Situation de la grippe aviaire : une aggravation inquiétante

La situation de la grippe aviaire continue de se détériorer en France et en Europe. Les autorités ont relevé le niveau de risque à « élevé » le 22 octobre 2025 à la suite de la confirmation de plusieurs foyers dans différents départements.

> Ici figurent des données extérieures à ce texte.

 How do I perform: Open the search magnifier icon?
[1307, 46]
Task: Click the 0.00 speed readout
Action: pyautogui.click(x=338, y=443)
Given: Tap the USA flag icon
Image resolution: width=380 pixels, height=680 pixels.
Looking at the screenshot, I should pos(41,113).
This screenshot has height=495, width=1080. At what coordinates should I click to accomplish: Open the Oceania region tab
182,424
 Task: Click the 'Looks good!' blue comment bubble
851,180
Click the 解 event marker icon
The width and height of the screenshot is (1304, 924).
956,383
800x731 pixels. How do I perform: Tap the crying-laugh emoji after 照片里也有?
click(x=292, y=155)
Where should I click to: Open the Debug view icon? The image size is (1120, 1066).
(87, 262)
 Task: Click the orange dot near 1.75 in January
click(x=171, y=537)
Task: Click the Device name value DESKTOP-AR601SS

Les mesures de biosécurités ont donc été renforcées sur l’ensemble du territoire national : mise à l’abri des volailles, restrictions de transport et surveillance renforcée.

Alors que la vaccination avait été présentée comme le centre de la stratégie du gouvernement pour la prévention de la maladie, la prise en charge financière par l’État ne cesse de diminuer, passant de 85 % à 70 %, puis désormais seulement à 40 %. Cette réduction de la contribution de l’État portera le coût de la vaccination à 0,75 € HT en moyenne par canard de production. Une augmentation des postes liés à la vaccination et au coût du caneton est attendue dès le quatrième trimestre 2025. La Coordination Rurale dénonce cette incohérence et rappelle que la vaccination ne peut être efficace que si elle s’accompagne d’un soutien durable et équitable pour tous les éleveurs.

Dans un contexte d’incertitude permanente, les éleveurs se sentent abandonnés. La Coordination Rurale appelle les pouvoirs publics à prendre la mesure de la détresse du terrain : la filière avicole ne pourra pas tenir sans un accompagnement fort et rapide de l’État.


Salmonelle : des règles excessives qui étouffent les éleveurs

La filière volailles est aujourd’hui confrontée à une pression administrative et économique intenable face aux mesures liées à la salmonelle. Abattage du cheptel, pertes financières majeures voire arrêt de l’activité, le moindre résultat positif (même issu d’un simple prélèvement environnemental), entraîne des conséquences dramatiques. Ces décisions laissent les éleveurs démunis, d’autant que les indemnisations sont souvent décalées de la réalité et ne correspondent pas aux charges réelles qu’ils supportent.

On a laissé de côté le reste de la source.